360 NMT® FAQs
What is the history of Neuromuscular Therapy?
NMT has origins in Ayurvedic, osteopathic and chiropractic medicine. It has been around since the 1930s, first in Europe, then in the United States.
In Europe, Stanley Lief, DO and Boris Chaitow, DO originally developed Ayurvedic manual therapy principles. Lief emphasized palpation to assess sensitivity in soft tissue.
In the United States in the 1940s and 50s, Janet Travell, MD, established herself as a specialist in treating muscle pain, producing many publications. Travell became the first female personal physician to a President in the White House, treating Kennedy with trigger point injections to relax ‘cramps’ in his spinal muscles. In 1983, Travell and David Simons, MD published the first of two trigger point texts Myofascial Pain and Dysfunction – The Trigger Point Manual(s). These revered texts have been translated into many foreign languages and were expanded and updated in 2019.
A US chiropractor named Raymond Nimmo came across Travell’s trigger point theories and noted that these noxious points coincided with his own clinical soft tissue findings. Dr. Nimmo, who rejected the ‘bone out of place’ paradigm, may be considered the grandfather of NMT in the United States.
Paul St. John, LMT, (a student of Nimmo) popularized Nimmo’s work beginning in the 1970’s; he called the modality the St. John Method of Neuromuscular Therapy™. Judith DeLany, LMT, trained with and taught for St. John, and went on to develop her own seminar program that she calls NMT American Version™. Douglas Nelson, LMT, who also trained with and taught for St. John, also developed his own seminar program focusing on assessment and critical thinking called Precision Neuromuscular Therapy™.
Throughout the century, the European and American versions maintained a similar theoretical base, but employed different manual techniques.

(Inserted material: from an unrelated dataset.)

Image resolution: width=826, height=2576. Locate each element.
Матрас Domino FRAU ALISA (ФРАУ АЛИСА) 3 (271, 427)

In 1996, a groundbreaking relationship between Leon Chaitow, DO, ND (nephew of Boris Chaitow) and Judith DeLany resulted in the publication of Modern Neuromuscular Techniques. Dr. Chaitow and DeLany later combined their talents and ideas again to write the two volume texts called Clinical Application of Neuromuscular Techniques.
Two additional leaders in the field of myofascial pain and research, Jan Dommerholt, DPT, and Robert Gerwin, MD, founded Myopain Seminars™ which honors Janet Travell and is considered the most prestigious Myofascial Trigger Point Therapy training program in the United States. Stew Wild, a former co-owner of 360 NMT®, developed the Manual Trigger Point Therapy course program for Myopain Seminars™.
360 NMT® techniques integrate the best of Precision Neuromuscular Therapy™, NMT American Version™, and Myopain Seminars™ resulting in a problem solving approach combining NMT with trigger point deactivation techniques.